言語聴覚士は、コミュニケーションと食事に障害のある方に必要に応じて訓練や指導、助言などの援助をするのが主な仕事です。1997年に国家資格になりました。人は言葉を使って考えや気持ちを伝え、コミュニケーションをとります。言葉によるコミュニケーションには、言語、聴覚、発音、認知などの機能と関係していますが、病気や事故、発達上の問題などでうまく機能しなくなる場合があります。そのようなうまく話せない、声が出しにくい、失語症や言葉の発達の遅れ、声や発音の障害、うまく飲み込めないなどの嚥下障害など多岐にわたり、小児から高齢者まで幅広く対応します。

現在、言語聴覚士は約4万人を超えています。1999年に第1回の国家試験が行われて約4千人の言語聴覚士が誕生したときから比べると、ずいぷんと増えています。それでも理学療法士約22万人や作業療法士約11万人に比べると足りていない状況です。これからますます超高齢化が進む中、言語聴覚療法の対象者は増える傾向にあり、また小児の発達障害の領域においてもそのニーズは高まる一方だと考えています。高齢者においては元気に楽しく過ごすために、介護予防においても言語聴覚士の専門的な知識や経験が活かされるようかかわっていけたらと考えています。いくつになっても話す、聞く、食べる喜びをあじわえる、そんな豊かな暮らしを支えたいですね。

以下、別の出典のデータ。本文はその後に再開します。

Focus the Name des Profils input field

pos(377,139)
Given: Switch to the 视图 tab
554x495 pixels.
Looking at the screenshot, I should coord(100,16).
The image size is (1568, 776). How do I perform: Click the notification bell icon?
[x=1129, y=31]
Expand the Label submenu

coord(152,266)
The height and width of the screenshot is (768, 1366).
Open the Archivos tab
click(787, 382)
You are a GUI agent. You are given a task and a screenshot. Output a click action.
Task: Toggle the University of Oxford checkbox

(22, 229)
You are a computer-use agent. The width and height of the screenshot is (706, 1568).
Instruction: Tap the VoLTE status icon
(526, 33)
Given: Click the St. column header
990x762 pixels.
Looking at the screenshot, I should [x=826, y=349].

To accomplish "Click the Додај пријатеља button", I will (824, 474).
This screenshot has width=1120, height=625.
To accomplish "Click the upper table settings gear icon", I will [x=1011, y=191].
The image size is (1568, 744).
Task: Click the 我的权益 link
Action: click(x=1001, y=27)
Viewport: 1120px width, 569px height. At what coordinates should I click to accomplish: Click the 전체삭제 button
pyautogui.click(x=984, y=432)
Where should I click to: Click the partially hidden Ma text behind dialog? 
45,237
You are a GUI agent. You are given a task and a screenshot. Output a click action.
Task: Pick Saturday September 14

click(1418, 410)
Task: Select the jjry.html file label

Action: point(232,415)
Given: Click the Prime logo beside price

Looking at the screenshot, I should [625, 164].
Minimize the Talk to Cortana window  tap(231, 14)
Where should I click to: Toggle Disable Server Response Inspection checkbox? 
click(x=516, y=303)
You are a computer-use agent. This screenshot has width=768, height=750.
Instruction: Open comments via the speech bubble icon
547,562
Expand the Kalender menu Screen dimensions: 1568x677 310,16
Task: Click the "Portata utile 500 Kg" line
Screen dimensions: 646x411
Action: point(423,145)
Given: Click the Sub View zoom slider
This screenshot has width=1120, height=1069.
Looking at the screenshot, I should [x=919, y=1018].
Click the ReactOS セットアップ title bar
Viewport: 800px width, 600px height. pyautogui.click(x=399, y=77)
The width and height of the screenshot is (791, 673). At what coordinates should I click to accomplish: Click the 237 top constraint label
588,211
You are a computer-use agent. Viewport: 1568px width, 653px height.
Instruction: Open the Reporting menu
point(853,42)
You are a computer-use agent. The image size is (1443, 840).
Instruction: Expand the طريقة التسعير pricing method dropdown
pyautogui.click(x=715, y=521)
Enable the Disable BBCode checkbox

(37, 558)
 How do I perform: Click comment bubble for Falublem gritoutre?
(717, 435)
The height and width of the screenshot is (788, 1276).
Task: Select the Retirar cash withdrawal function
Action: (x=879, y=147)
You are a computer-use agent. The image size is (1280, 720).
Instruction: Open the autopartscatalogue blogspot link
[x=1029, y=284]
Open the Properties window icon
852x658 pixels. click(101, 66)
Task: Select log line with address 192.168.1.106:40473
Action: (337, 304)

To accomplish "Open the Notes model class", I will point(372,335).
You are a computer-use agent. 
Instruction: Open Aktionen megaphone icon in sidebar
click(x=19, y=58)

また国として失語症者向け意思疎通支援事業も全国で展開されています。当会も県より失語症者向け意思疎通支援者の養成事業を受託するとともに、市より失語症者向け意思疎通支援者の派遣事業の委託を受け、活動を行っています。県内では八代市で派遣事業がスタートしました。この活動をもっと広めて、多くの方に失語症の理解を深めて支援につながればと思っています。